• [WORK REQUEST]: Reproduce every entry exactly, without alteration.

• [SUPPLIED RECORDS]:
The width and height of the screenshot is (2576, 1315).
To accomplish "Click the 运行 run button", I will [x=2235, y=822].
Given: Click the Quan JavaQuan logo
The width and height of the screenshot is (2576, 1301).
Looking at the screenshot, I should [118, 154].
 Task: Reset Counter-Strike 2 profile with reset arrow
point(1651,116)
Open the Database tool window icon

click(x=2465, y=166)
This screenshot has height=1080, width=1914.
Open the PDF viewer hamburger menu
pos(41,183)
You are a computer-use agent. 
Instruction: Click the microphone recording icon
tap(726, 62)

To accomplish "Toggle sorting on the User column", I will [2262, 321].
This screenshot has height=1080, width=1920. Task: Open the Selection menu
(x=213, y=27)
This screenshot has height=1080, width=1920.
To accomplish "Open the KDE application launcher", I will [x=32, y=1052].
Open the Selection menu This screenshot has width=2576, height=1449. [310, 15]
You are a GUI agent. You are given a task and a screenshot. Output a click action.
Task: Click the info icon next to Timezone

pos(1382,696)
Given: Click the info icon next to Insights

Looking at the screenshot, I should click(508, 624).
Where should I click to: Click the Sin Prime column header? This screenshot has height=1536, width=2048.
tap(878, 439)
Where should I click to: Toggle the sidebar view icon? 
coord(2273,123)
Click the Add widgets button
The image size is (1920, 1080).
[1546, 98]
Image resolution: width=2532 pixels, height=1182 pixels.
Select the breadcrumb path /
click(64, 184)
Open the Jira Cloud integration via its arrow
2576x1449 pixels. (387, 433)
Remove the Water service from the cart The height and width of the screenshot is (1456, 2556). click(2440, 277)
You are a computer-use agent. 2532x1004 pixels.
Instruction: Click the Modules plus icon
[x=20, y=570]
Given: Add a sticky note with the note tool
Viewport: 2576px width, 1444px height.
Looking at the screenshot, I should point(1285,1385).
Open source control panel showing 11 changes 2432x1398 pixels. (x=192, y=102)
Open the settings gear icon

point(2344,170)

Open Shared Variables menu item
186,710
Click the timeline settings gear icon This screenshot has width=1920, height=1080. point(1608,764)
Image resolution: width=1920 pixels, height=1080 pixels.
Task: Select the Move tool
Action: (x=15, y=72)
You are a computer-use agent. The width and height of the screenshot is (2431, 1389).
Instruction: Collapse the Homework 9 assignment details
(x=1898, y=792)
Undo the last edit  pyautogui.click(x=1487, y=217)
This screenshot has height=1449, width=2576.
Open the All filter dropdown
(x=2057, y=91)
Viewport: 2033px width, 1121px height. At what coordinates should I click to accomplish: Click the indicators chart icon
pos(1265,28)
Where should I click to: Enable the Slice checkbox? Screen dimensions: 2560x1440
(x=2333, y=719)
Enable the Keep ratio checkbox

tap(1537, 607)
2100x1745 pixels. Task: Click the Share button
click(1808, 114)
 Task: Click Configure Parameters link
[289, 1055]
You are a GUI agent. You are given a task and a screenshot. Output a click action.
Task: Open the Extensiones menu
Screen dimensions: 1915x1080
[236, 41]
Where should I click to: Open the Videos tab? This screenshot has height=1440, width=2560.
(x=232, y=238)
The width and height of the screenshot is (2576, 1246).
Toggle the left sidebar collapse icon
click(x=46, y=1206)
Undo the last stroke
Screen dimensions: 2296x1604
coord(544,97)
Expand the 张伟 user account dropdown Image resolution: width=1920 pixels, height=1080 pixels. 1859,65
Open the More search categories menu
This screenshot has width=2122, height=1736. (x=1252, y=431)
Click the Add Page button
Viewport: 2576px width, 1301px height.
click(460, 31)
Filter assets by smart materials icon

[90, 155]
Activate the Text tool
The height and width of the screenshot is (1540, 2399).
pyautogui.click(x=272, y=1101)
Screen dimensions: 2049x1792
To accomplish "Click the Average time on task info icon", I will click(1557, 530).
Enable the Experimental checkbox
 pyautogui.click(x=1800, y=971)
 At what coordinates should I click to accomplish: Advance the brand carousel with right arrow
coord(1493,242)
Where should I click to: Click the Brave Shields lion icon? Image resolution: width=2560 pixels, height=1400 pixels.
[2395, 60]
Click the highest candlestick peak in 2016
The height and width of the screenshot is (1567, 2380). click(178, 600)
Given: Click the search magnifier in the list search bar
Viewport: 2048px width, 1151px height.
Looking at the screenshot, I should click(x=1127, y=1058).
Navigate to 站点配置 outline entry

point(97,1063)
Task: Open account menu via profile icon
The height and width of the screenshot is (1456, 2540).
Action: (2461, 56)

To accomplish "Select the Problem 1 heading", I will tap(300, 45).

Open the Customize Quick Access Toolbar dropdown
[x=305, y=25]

• [ANSWER BOX]:
The width and height of the screenshot is (2576, 1315).
To accomplish "Click the 运行 run button", I will [x=2235, y=822].
Given: Click the Quan JavaQuan logo
The width and height of the screenshot is (2576, 1301).
Looking at the screenshot, I should [118, 154].
 Task: Reset Counter-Strike 2 profile with reset arrow
point(1651,116)
Open the Database tool window icon

click(x=2465, y=166)
This screenshot has height=1080, width=1914.
Open the PDF viewer hamburger menu
pos(41,183)
You are a computer-use agent. 
Instruction: Click the microphone recording icon
tap(726, 62)

To accomplish "Toggle sorting on the User column", I will [2262, 321].
This screenshot has height=1080, width=1920. Task: Open the Selection menu
(x=213, y=27)
This screenshot has height=1080, width=1920.
To accomplish "Open the KDE application launcher", I will [x=32, y=1052].
Open the Selection menu This screenshot has width=2576, height=1449. [310, 15]
You are a GUI agent. You are given a task and a screenshot. Output a click action.
Task: Click the info icon next to Timezone

pos(1382,696)
Given: Click the info icon next to Insights

Looking at the screenshot, I should click(508, 624).
Where should I click to: Click the Sin Prime column header? This screenshot has height=1536, width=2048.
tap(878, 439)
Where should I click to: Toggle the sidebar view icon? 
coord(2273,123)
Click the Add widgets button
The image size is (1920, 1080).
[1546, 98]
Image resolution: width=2532 pixels, height=1182 pixels.
Select the breadcrumb path /
click(64, 184)
Open the Jira Cloud integration via its arrow
2576x1449 pixels. (387, 433)
Remove the Water service from the cart The height and width of the screenshot is (1456, 2556). click(2440, 277)
You are a computer-use agent. 2532x1004 pixels.
Instruction: Click the Modules plus icon
[x=20, y=570]
Given: Add a sticky note with the note tool
Viewport: 2576px width, 1444px height.
Looking at the screenshot, I should point(1285,1385).
Open source control panel showing 11 changes 2432x1398 pixels. (x=192, y=102)
Open the settings gear icon

point(2344,170)

Open Shared Variables menu item
186,710
Click the timeline settings gear icon This screenshot has width=1920, height=1080. point(1608,764)
Image resolution: width=1920 pixels, height=1080 pixels.
Task: Select the Move tool
Action: (x=15, y=72)
You are a computer-use agent. The width and height of the screenshot is (2431, 1389).
Instruction: Collapse the Homework 9 assignment details
(x=1898, y=792)
Undo the last edit  pyautogui.click(x=1487, y=217)
This screenshot has height=1449, width=2576.
Open the All filter dropdown
(x=2057, y=91)
Viewport: 2033px width, 1121px height. At what coordinates should I click to accomplish: Click the indicators chart icon
pos(1265,28)
Where should I click to: Enable the Slice checkbox? Screen dimensions: 2560x1440
(x=2333, y=719)
Enable the Keep ratio checkbox

tap(1537, 607)
2100x1745 pixels. Task: Click the Share button
click(1808, 114)
 Task: Click Configure Parameters link
[289, 1055]
You are a GUI agent. You are given a task and a screenshot. Output a click action.
Task: Open the Extensiones menu
Screen dimensions: 1915x1080
[236, 41]
Where should I click to: Open the Videos tab? This screenshot has height=1440, width=2560.
(x=232, y=238)
The width and height of the screenshot is (2576, 1246).
Toggle the left sidebar collapse icon
click(x=46, y=1206)
Undo the last stroke
Screen dimensions: 2296x1604
coord(544,97)
Expand the 张伟 user account dropdown Image resolution: width=1920 pixels, height=1080 pixels. 1859,65
Open the More search categories menu
This screenshot has width=2122, height=1736. (x=1252, y=431)
Click the Add Page button
Viewport: 2576px width, 1301px height.
click(460, 31)
Filter assets by smart materials icon

[90, 155]
Activate the Text tool
The height and width of the screenshot is (1540, 2399).
pyautogui.click(x=272, y=1101)
Screen dimensions: 2049x1792
To accomplish "Click the Average time on task info icon", I will click(1557, 530).
Enable the Experimental checkbox
 pyautogui.click(x=1800, y=971)
 At what coordinates should I click to accomplish: Advance the brand carousel with right arrow
coord(1493,242)
Where should I click to: Click the Brave Shields lion icon? Image resolution: width=2560 pixels, height=1400 pixels.
[2395, 60]
Click the highest candlestick peak in 2016
The height and width of the screenshot is (1567, 2380). click(178, 600)
Given: Click the search magnifier in the list search bar
Viewport: 2048px width, 1151px height.
Looking at the screenshot, I should click(x=1127, y=1058).
Navigate to 站点配置 outline entry

point(97,1063)
Task: Open account menu via profile icon
The height and width of the screenshot is (1456, 2540).
Action: (2461, 56)

To accomplish "Select the Problem 1 heading", I will tap(300, 45).

Open the Customize Quick Access Toolbar dropdown
[x=305, y=25]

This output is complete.